— Exercise requirements —
In the entries that follow, find the line containing "Task: Open the 1年 one-year chart view"; from there, copy every line exactly through the line containing "Viewport: 980px width, 1225px height.".

Stored records:
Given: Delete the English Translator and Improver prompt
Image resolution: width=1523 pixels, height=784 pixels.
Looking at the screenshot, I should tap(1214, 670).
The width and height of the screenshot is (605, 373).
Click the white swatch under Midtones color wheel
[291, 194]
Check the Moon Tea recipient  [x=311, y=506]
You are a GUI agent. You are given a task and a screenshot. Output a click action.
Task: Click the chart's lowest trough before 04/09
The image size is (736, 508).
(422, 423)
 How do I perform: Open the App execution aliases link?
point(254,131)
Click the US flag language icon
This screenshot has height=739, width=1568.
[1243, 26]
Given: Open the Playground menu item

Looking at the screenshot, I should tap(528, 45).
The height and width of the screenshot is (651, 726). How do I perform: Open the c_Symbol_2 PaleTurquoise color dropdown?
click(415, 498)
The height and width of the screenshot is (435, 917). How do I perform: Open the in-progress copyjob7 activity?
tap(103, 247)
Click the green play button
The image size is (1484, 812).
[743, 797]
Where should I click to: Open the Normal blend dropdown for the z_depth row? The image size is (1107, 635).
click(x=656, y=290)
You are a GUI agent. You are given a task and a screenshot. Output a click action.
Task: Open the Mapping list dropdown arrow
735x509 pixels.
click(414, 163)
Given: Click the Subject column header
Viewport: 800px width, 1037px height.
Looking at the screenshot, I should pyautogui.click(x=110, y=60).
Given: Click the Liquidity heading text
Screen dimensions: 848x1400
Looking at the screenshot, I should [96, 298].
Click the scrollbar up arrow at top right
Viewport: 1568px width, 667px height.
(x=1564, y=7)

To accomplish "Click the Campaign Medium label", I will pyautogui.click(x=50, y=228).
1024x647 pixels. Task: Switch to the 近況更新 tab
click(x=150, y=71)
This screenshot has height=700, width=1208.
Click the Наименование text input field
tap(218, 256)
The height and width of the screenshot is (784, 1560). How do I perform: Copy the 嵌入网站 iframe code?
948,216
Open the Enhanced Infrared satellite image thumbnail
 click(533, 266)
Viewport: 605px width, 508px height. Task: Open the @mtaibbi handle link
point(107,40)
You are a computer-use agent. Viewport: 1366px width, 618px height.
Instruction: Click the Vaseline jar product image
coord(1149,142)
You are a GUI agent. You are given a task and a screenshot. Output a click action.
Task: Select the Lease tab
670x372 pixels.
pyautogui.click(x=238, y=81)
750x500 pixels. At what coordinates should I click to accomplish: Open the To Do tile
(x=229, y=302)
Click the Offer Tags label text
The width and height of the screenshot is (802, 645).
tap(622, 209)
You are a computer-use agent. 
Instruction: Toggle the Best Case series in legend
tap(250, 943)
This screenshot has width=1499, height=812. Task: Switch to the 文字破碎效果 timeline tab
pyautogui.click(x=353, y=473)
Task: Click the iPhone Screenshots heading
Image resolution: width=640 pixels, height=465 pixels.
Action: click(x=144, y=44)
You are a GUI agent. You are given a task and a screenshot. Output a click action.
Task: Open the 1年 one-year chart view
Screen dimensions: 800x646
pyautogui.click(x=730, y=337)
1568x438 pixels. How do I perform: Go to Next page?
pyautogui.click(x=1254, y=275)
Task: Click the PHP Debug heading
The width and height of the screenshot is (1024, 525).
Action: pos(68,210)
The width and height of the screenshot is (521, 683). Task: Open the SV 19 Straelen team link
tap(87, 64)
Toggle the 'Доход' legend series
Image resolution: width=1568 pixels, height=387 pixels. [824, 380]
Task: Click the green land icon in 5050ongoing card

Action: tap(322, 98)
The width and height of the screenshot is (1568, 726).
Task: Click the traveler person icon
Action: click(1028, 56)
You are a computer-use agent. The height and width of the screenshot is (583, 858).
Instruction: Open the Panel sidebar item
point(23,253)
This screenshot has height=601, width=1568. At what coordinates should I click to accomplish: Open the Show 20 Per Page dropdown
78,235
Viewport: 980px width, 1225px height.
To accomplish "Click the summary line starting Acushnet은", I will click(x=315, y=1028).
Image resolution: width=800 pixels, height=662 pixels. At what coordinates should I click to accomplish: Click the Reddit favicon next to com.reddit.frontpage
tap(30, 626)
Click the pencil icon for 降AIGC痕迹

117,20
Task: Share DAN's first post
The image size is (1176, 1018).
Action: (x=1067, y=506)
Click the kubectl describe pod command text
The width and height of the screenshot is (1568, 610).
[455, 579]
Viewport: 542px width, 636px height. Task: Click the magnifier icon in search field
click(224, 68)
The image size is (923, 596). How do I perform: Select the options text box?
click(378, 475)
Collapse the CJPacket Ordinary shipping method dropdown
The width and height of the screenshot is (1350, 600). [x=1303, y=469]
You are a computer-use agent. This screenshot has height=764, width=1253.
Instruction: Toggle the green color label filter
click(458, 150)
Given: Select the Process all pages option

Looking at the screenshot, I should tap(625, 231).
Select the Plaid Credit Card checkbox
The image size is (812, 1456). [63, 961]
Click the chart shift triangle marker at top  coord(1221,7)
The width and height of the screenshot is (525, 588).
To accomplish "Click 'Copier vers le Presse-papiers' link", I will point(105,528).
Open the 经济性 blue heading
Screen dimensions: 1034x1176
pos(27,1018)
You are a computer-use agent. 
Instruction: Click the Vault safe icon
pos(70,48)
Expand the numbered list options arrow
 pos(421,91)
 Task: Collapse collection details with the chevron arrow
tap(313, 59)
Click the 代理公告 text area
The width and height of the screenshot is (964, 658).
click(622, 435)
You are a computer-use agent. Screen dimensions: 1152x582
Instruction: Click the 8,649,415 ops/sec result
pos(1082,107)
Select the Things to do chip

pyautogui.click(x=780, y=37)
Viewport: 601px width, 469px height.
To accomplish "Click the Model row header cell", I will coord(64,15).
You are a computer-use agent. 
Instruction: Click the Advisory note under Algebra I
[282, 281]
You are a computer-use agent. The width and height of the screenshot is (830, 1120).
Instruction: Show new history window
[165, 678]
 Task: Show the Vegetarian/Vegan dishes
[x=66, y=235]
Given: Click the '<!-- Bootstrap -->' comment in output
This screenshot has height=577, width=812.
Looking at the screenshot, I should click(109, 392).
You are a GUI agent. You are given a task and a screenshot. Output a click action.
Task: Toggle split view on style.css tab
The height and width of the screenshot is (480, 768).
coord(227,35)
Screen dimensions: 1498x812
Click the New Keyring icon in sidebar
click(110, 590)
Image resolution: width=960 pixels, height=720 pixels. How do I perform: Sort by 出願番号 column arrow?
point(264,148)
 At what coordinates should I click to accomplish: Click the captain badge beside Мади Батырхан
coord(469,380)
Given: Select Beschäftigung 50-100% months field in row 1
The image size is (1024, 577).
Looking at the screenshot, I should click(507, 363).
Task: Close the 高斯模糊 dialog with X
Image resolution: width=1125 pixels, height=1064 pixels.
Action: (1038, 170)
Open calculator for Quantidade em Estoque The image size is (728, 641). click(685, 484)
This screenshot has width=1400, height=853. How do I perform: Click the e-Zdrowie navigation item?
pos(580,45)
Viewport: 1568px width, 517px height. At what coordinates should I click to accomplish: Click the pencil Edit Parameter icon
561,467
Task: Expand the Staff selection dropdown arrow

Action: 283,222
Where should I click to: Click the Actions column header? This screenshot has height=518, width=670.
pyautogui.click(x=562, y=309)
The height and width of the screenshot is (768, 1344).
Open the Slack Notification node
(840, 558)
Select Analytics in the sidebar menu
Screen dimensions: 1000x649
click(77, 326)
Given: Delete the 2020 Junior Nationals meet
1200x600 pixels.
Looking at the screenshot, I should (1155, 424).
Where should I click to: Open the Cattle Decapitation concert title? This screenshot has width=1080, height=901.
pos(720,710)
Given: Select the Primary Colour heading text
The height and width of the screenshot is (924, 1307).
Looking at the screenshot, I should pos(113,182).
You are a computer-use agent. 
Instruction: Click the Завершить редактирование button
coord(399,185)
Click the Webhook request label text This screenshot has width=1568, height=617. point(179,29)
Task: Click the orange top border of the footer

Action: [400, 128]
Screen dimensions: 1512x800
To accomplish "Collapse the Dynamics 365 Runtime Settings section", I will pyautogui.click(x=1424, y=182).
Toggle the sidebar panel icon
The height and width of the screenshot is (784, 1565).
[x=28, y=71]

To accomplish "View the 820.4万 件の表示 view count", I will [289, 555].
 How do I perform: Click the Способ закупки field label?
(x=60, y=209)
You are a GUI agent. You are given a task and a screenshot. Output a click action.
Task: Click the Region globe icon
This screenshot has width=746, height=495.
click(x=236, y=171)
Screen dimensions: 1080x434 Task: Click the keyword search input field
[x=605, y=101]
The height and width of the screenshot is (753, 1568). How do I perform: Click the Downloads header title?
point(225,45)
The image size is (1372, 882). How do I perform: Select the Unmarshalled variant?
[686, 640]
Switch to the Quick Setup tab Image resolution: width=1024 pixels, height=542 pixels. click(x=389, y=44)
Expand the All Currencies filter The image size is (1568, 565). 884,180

— Answer box —
Task: Open the 1年 one-year chart view
Screen dimensions: 800x646
pyautogui.click(x=730, y=337)
1568x438 pixels. How do I perform: Go to Next page?
pyautogui.click(x=1254, y=275)
Task: Click the PHP Debug heading
The width and height of the screenshot is (1024, 525).
Action: pos(68,210)
The width and height of the screenshot is (521, 683). Task: Open the SV 19 Straelen team link
tap(87, 64)
Toggle the 'Доход' legend series
Image resolution: width=1568 pixels, height=387 pixels. [824, 380]
Task: Click the green land icon in 5050ongoing card

Action: tap(322, 98)
The width and height of the screenshot is (1568, 726).
Task: Click the traveler person icon
Action: click(1028, 56)
You are a computer-use agent. The height and width of the screenshot is (583, 858).
Instruction: Open the Panel sidebar item
point(23,253)
This screenshot has height=601, width=1568. At what coordinates should I click to accomplish: Open the Show 20 Per Page dropdown
78,235
Viewport: 980px width, 1225px height.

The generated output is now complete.